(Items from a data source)
—————

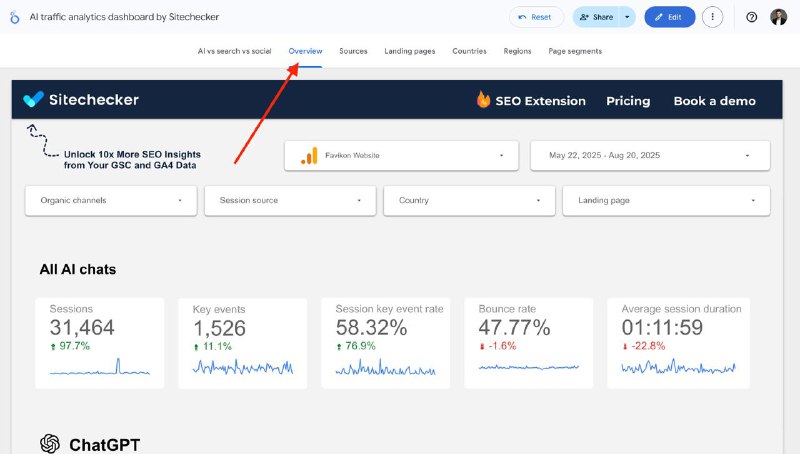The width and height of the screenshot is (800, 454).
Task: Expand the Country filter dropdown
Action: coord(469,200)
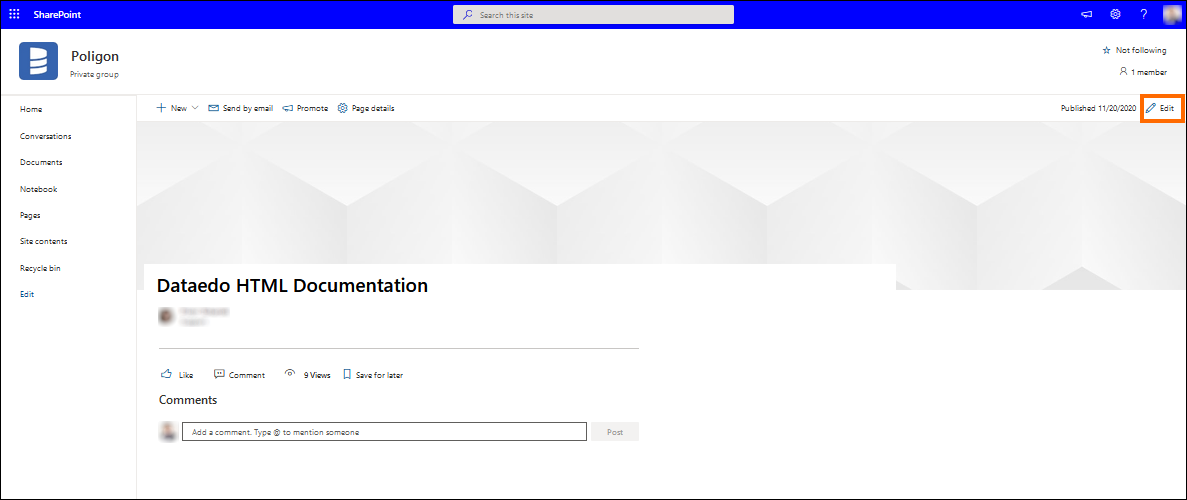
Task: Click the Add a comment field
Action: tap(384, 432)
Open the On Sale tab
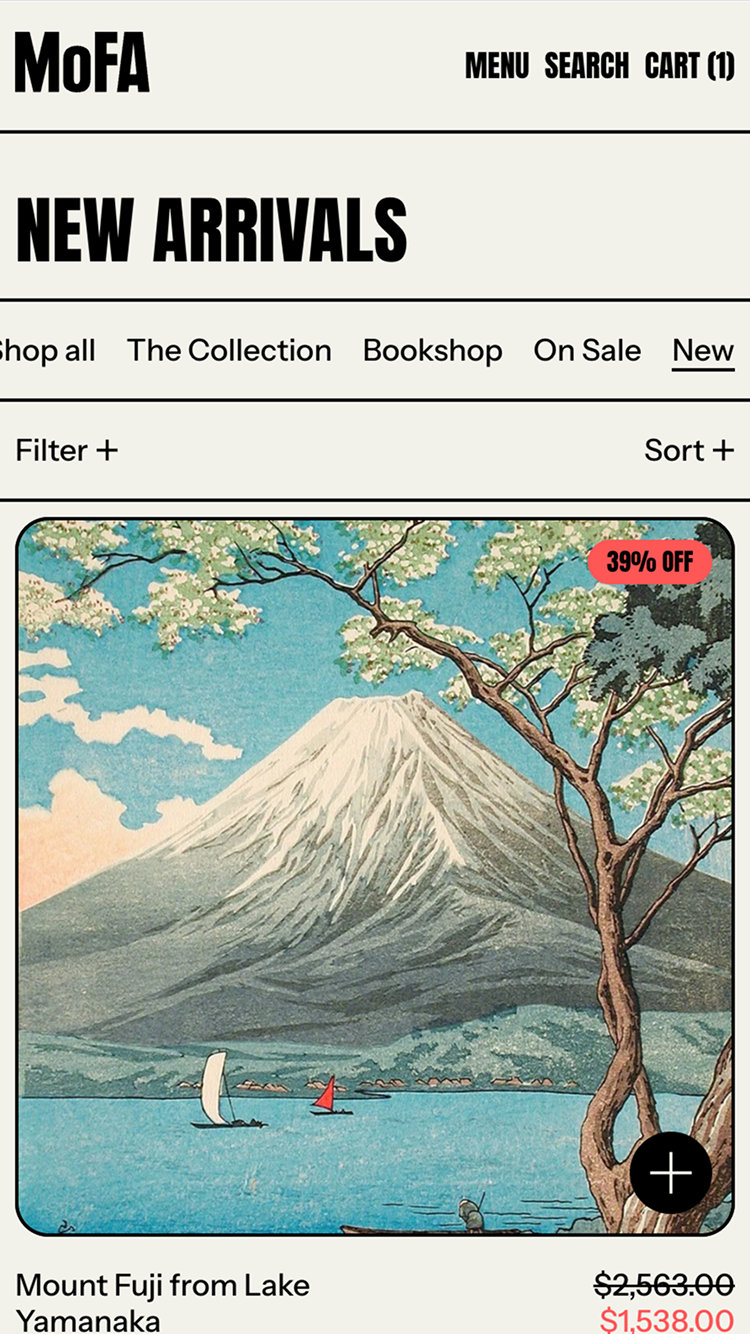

—————

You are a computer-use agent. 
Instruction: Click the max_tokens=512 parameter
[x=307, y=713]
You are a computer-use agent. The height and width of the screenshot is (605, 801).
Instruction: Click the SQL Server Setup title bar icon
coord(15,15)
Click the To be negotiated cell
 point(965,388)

—————

## Task
Arrange the lines from the line with "You are a computer-use agent. The" to the line with "point(965,388)" as a JSON list of strings, one string per line, leaving out any blank lines.

## Task solution
[
  "You are a computer-use agent. The height and width of the screenshot is (605, 801).",
  "Instruction: Click the SQL Server Setup title bar icon",
  "coord(15,15)",
  "Click the To be negotiated cell",
  " point(965,388)"
]